What is unfolding in Iran is a clash between a state that treats isolation and sacrifice as strategic virtues, and a society no longer willing to bear the economic and human cost of the Islamic Republic’s ideological and regional ambitions.
In recent weeks, millions have taken part in an unprecedented challenge to the Islamic Republic — and under a nationwide communications blackout, at least 12,000 people have been shot dead in what amounts to the largest mass killing of Iran’s contemporary history.
The collapse of the rial may have ignited the protests, but this wave of defiance runs far deeper than exchange-rate volatility. It reflects a society exhausted by decades of strategic deprivation.
The poverty pushing millions to the brink is not simply the result of policy error or mismanagement. It is the by-product of a conscious political choice: a calculated trade-off.
Tehran and its defenders routinely blame sanctions. Western analysts point to corruption or incompetence. Both explanations miss the governing logic at work.
What defines the Islamic Republic’s decision-making is not a lack of alternatives, but a rigid hierarchy of priorities: ideological integrity and regional reach consistently outrank broad-based prosperity.
In this calculus, economic crisis is not an unintended detour from the leadership’s path; it is the terrain on which that path has been chosen.
Fear of external influence and so-called “cultural invasion” reinforces this worldview. Supreme Leader Ali Khamenei has repeatedly framed material prosperity and deep integration with global markets as vulnerabilities that erode faith and weaken resistance.
His much-touted “Resistance Economy” is not designed to escape sanctions, but to endure them. It promises resilience, not growth; survival, not transformation.
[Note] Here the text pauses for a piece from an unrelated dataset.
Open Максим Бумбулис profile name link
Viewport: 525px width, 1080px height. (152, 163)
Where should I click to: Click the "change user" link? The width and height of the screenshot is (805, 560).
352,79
That trade-off cascades through policy. The drive for agricultural self-sufficiency, promoted as revolutionary virtue, has drained aquifers and destabilized rural livelihoods, as water-intensive crops and inefficient irrigation exhaust already scarce groundwater.
Meanwhile, a maze of subsidies, multiple exchange rates, and import restrictions creates rents that enrich well-connected actors while suffocating independent enterprise. These distortions are tolerated—even sustained—because they preserve political control and reward loyalty over innovation.
Even when officials acknowledge the scale of failure, they remain bound by the same red lines that produced it.
The water crisis lays this contradiction bare. Faced with mounting shortages, authorities warn of “water bankruptcy” and champion desalination plants and transfer megaprojects as proof of resolve, while continuing to treat self-sufficiency in water-intensive crops as a strategic achievement rather than a structural mistake.
The result is improvisation without reform: capital flows to spectacular projects that buy time, while the incentives driving depletion and waste remain untouched.
In such a system, rising living standards are irrelevant. Economic pain does not trigger reform because reform risks undoing the political architecture that keeps the Islamic Republic intact.
On the streets today, that logic is meeting its reckoning. Protesters are not merely rejecting inflation or unemployment; they are rejecting the premise that their suffering serves a higher purpose.
In recent remarks, Khamenei praised young people who aspire to “meet their maker” and embrace sacrifice over material advancement. Yet the chants echoing across Iranian cities demand something else entirely: dignity over obedience, participation over submission, a future to build rather than one to forfeit.
Confronted with this unrest, the leadership retreats to its familiar narrative of foreign plots, dismissing protesters as agents of outside powers. That rhetoric cannot conceal the deeper confrontation underway: two visions of national purpose that cannot coexist within a single political order.
One demands a society willing to trade its welfare, opportunities, and youth for an ideological project. The other, facing bullets and batons, is signaling that this exchange—their lives for the regime’s vision—is no longer acceptable.
For a generation that refuses to be treated as collateral, the Islamic Republic and its leader have no answer.